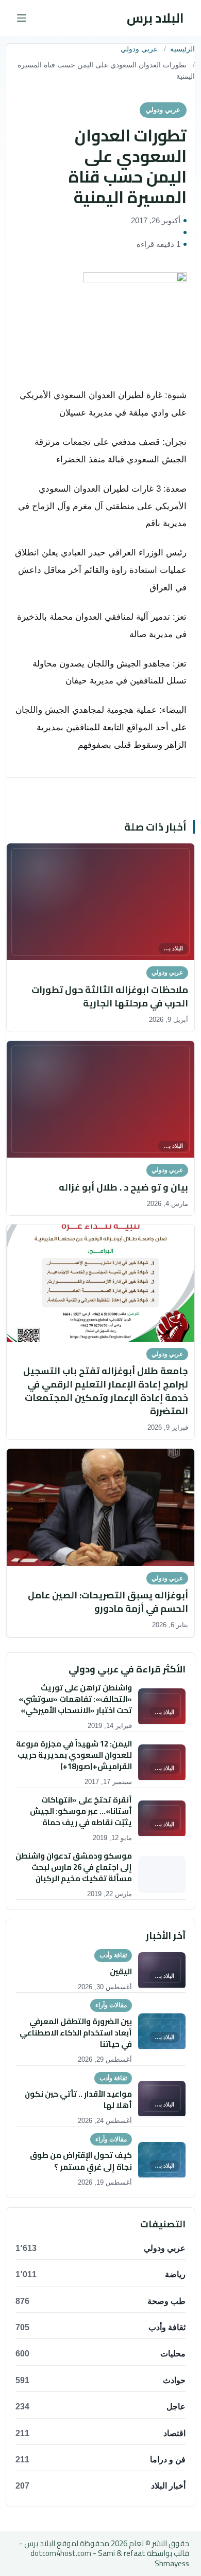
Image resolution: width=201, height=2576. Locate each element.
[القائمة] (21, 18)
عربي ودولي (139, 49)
--
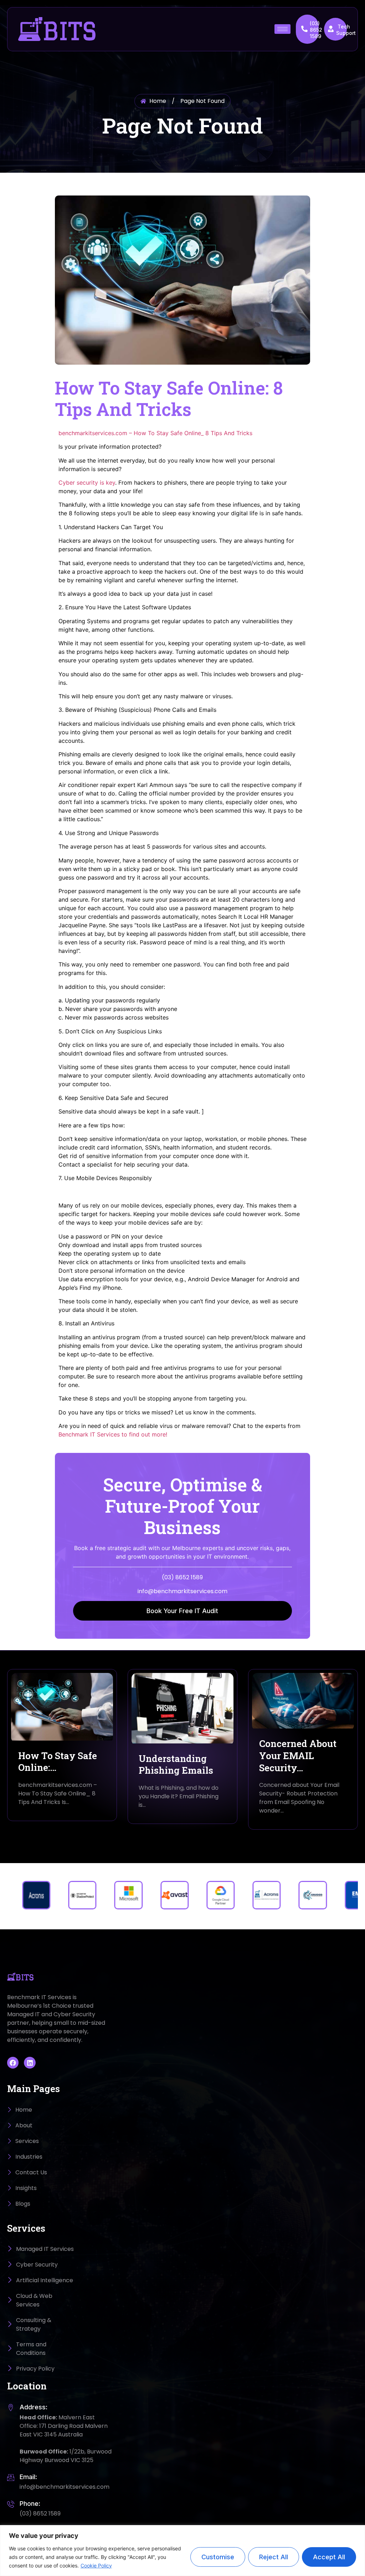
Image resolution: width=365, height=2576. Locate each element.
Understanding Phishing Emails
--
→ **YOUR INSTRUCTIONS**
Pull each line that includes the word "height" out of the material above.

→ **WRITTEN REPLY**
Image resolution: width=201, height=2576. Locate each element.
Image resolution: width=365, height=2576. Locate each element.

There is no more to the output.